The aircraft's interior has been made to maximum the comfort of all passengers. The cabin is fully reconfigurable so that all passengers can be accommodated for air travel. There is TV inside the cabin for entertainment, safety messages and flight data. All windows have an anti-glare coating to reduce glare for everyone on board. Personal storage lockers are located next to each seat inside the cabin. There is also amble room for carry-on items, other personal items and medical equipment. The luggage compartment is located under the floor of the cabin.

Based on the contest rules, ten cabin design objectives and eight configurations design objectives were defined by the student team. Twelve aircraft configurations were considered and were eventually narrowed down to the final design.

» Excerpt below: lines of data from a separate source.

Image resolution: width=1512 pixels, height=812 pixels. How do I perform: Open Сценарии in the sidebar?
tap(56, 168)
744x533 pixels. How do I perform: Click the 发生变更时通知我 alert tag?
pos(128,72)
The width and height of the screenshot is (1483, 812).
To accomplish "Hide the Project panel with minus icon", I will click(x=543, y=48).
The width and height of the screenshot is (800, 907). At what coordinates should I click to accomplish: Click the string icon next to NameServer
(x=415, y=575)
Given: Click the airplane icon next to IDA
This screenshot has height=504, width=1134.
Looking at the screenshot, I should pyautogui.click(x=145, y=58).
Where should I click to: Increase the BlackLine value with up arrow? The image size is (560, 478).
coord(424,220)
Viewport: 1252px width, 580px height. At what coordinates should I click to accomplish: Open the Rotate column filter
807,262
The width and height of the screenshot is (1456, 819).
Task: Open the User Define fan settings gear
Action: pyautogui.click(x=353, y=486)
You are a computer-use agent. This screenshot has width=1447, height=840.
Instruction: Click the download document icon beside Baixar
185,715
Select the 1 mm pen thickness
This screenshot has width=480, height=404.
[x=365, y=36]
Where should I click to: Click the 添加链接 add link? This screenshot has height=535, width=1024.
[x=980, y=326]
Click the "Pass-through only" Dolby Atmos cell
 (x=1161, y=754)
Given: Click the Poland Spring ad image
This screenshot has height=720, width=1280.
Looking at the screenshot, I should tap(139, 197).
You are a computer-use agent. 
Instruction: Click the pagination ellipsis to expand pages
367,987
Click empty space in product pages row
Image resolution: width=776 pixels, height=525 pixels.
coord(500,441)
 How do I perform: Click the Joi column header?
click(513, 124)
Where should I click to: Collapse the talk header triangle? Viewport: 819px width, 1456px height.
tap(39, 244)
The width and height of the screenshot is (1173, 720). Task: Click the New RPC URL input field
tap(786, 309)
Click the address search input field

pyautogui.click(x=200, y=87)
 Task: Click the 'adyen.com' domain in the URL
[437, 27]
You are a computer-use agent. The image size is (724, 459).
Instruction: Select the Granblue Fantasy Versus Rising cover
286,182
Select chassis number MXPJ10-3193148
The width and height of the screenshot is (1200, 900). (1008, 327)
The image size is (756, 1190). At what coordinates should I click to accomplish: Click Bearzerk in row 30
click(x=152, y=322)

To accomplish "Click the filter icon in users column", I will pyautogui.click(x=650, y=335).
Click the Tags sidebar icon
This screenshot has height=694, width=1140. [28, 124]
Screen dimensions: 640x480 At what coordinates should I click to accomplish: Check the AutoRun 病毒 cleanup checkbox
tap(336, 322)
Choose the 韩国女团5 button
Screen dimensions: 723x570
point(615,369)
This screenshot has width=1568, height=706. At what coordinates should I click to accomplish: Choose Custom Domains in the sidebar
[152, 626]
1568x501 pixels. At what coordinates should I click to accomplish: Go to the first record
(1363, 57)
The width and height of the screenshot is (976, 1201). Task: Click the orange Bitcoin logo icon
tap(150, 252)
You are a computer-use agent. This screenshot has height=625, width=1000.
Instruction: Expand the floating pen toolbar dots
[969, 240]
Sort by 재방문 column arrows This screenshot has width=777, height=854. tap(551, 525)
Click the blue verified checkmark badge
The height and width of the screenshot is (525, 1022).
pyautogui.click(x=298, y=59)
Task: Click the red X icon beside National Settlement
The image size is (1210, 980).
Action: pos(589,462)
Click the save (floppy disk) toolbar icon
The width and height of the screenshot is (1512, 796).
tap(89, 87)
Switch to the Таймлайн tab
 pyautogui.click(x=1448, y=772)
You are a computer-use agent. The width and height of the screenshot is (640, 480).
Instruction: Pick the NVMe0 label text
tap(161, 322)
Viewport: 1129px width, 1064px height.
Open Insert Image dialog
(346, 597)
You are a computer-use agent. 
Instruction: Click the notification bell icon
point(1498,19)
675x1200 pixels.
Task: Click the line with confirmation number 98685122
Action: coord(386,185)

  • Aircraft type: eVTOL passenger aircraft
  • Piloting: 1 pilot
  • Capacity: 4 passengers or a maximum of 2 passengers with reduced mobility and their caregivers
  • Cruise speed: 121 mph (194 km/h)
  • Range: 156 m (252 km)
  • Flight time: 49 minutes
  • Maximum altitude: 45,900 ft (14,000 meters)
  • Propellers: 10 propellers
  • Electric motors: 10 electric motors
  • Power source: Batteries
  • Fuselage: Carbon fiber composite
  • Windows: Larger than conventional windows allowing left, right and some forward visibility for spectacular views with a solid roof above the passenger compartment
  • Window: Canopy over cockpit
  • Wings: 1 main high wing with winglets
  • Tail: Conventional tail
  • Landing gear: Retractable tricycle wheeled landing gear
  • Safety features: Distributed Electric Propulsion (DEP), provides safety through redundancy for its passengers and/or cargo. DEP means having multiple propellers (or ducted fans) and motors on the aircraft so if one or more propellers (ducted fans) or motors fail, the other working propellers (or ducted fans) and motors can safely land the aircraft. There are also redundancies in the sub-systems of the aircraft. If there is a total propeller failure, the aircraft can like a regular airplane.